Transactional Streaming: If You Can Compute It, You Can Probably Stream It
This presentation will describe what is possible when integrated systems apply a transactional approach to event processing.
In the race to pair streaming systems with stateful systems, the winners will be stateful systems that process streams natively. These systems remove the burden on application developers to be distributed systems experts, and enable new applications to be both powerful and robust.
The operational systems of the future will not look like the past, with authoritative databases, caching layers and ORMs thrown in for fun :)
The distinction between traditional operational systems and event/stream processing has begun to blur. This event-stream focus loosens up processing constraints and makes scaling easier to manage. Nevertheless, these systems still need state, and they still need to take action.
The tools to build these kinds of operational systems are evolving, but immature. Systems that focus just on streaming neglect state, and vice-versa. Cobbled-together hybrid systems offer flexibility, but are complex to develop and deploy, may mask bugs, and display surprising behavior when components fail. The superficially 'simple' task of connecting systems together requires both distributed systems expertise and tremendous effort to hammer down unforeseen production issues.
This talk will explore what is possible when systems integrate event processing with state management in a consistent, transactional way. One event = one ACID transaction.
How does integration and atomic processing simplify failure management? How does this simplify building applications?

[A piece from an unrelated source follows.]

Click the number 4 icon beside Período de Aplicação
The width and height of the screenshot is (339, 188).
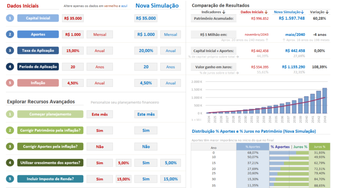click(x=10, y=67)
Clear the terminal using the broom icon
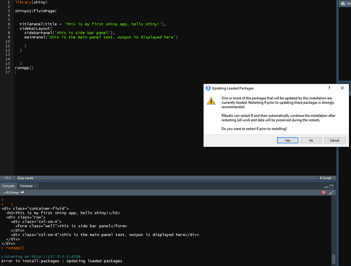Image resolution: width=351 pixels, height=266 pixels. (x=331, y=192)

How can users leverage stronger consistency to do more complex math and calculations within event processing problems? How can we move from struggling to count, to dynamic counting and aggregation in real-time?

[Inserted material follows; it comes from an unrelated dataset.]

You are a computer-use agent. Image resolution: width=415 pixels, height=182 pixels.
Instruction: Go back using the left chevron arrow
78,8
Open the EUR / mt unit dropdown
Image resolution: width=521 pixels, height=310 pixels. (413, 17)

Many streaming systems focus on at-least-once or at-most-once delivery. Those that offer stronger guarantees are often very limited in how they interact with state. Can stronger consistency help achieve exactly-once semantics?

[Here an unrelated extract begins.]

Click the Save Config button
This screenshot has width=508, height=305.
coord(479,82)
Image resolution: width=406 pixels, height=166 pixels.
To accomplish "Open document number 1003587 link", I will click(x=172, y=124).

Finally, the latency reduction from integration can mean the difference between decisions that control how the event is processed, and reactive decisions that only affect the future. Complementary to latency, integration can also increase throughput, which can mean the difference between managing a handful of servers or a fleet.
Come and enjoy this action-packed presentation and find out how to solve all these challenges!
John Hugg has spent his entire career working with databases and information management at a number of startups including Vertica Systems and now VoltDB.
As the founding engineer at VoltDB, he was involved in all of the key early design decisions and worked collaboratively with the new VoltDB team as well as academic researchers exploring similar challenges.
In addition to his engineering role, John has become a primary evangelist for the technology, speaking at conferences worldwide and authoring blog posts on VoltDB, as well as on the state of OLTP and stream processing broadly.